Rewrite the material below, substituting "Screen size" for every occurrence of "Screen dimensions" and leaving everything else unchanged.

[Begin]

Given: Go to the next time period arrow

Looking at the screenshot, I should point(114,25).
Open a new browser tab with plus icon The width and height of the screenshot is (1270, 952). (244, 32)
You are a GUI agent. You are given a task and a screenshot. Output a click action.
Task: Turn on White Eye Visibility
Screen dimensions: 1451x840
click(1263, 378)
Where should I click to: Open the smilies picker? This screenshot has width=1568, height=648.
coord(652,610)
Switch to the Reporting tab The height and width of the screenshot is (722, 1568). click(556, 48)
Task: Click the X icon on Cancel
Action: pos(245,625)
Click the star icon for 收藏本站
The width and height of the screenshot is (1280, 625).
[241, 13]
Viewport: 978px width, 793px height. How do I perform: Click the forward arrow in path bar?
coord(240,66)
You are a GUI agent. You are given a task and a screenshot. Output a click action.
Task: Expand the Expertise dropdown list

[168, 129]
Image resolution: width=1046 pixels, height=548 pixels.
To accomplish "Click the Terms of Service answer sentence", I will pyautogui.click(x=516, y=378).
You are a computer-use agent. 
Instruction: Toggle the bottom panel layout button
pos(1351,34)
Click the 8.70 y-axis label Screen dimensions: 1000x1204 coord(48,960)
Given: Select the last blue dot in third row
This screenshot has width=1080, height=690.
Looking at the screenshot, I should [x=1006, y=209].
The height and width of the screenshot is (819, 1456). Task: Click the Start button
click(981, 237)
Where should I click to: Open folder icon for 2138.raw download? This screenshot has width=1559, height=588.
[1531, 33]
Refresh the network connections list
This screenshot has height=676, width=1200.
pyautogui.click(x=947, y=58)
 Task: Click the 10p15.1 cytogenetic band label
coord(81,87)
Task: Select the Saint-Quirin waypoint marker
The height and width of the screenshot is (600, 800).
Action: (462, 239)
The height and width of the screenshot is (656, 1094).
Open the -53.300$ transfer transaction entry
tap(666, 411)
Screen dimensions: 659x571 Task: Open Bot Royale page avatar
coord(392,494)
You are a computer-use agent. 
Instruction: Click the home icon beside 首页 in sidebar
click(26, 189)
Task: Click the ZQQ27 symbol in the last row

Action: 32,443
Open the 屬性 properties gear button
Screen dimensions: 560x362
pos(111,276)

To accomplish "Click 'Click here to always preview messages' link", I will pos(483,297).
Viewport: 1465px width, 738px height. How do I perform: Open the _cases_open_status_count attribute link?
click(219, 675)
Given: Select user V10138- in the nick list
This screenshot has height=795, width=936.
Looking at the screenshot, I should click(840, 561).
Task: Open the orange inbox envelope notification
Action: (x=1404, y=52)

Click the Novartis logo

[End]

## EXERCISE ANSWER
Given: Go to the next time period arrow

Looking at the screenshot, I should point(114,25).
Open a new browser tab with plus icon The width and height of the screenshot is (1270, 952). (244, 32)
You are a GUI agent. You are given a task and a screenshot. Output a click action.
Task: Turn on White Eye Visibility
Screen size: 1451x840
click(1263, 378)
Where should I click to: Open the smilies picker? This screenshot has width=1568, height=648.
coord(652,610)
Switch to the Reporting tab The height and width of the screenshot is (722, 1568). click(556, 48)
Task: Click the X icon on Cancel
Action: pos(245,625)
Click the star icon for 收藏本站
The width and height of the screenshot is (1280, 625).
[241, 13]
Viewport: 978px width, 793px height. How do I perform: Click the forward arrow in path bar?
coord(240,66)
You are a GUI agent. You are given a task and a screenshot. Output a click action.
Task: Expand the Expertise dropdown list

[168, 129]
Image resolution: width=1046 pixels, height=548 pixels.
To accomplish "Click the Terms of Service answer sentence", I will pyautogui.click(x=516, y=378).
You are a computer-use agent. 
Instruction: Toggle the bottom panel layout button
pos(1351,34)
Click the 8.70 y-axis label Screen size: 1000x1204 coord(48,960)
Given: Select the last blue dot in third row
This screenshot has width=1080, height=690.
Looking at the screenshot, I should [x=1006, y=209].
The height and width of the screenshot is (819, 1456). Task: Click the Start button
click(981, 237)
Where should I click to: Open folder icon for 2138.raw download? This screenshot has width=1559, height=588.
[1531, 33]
Refresh the network connections list
This screenshot has height=676, width=1200.
pyautogui.click(x=947, y=58)
 Task: Click the 10p15.1 cytogenetic band label
coord(81,87)
Task: Select the Saint-Quirin waypoint marker
The height and width of the screenshot is (600, 800).
Action: (462, 239)
The height and width of the screenshot is (656, 1094).
Open the -53.300$ transfer transaction entry
tap(666, 411)
Screen size: 659x571 Task: Open Bot Royale page avatar
coord(392,494)
You are a computer-use agent. 
Instruction: Click the home icon beside 首页 in sidebar
click(26, 189)
Task: Click the ZQQ27 symbol in the last row

Action: 32,443
Open the 屬性 properties gear button
Screen size: 560x362
pos(111,276)

To accomplish "Click 'Click here to always preview messages' link", I will pos(483,297).
Viewport: 1465px width, 738px height. How do I perform: Open the _cases_open_status_count attribute link?
click(219, 675)
Given: Select user V10138- in the nick list
This screenshot has height=795, width=936.
Looking at the screenshot, I should click(840, 561).
Task: Open the orange inbox envelope notification
Action: (x=1404, y=52)

Click the Novartis logo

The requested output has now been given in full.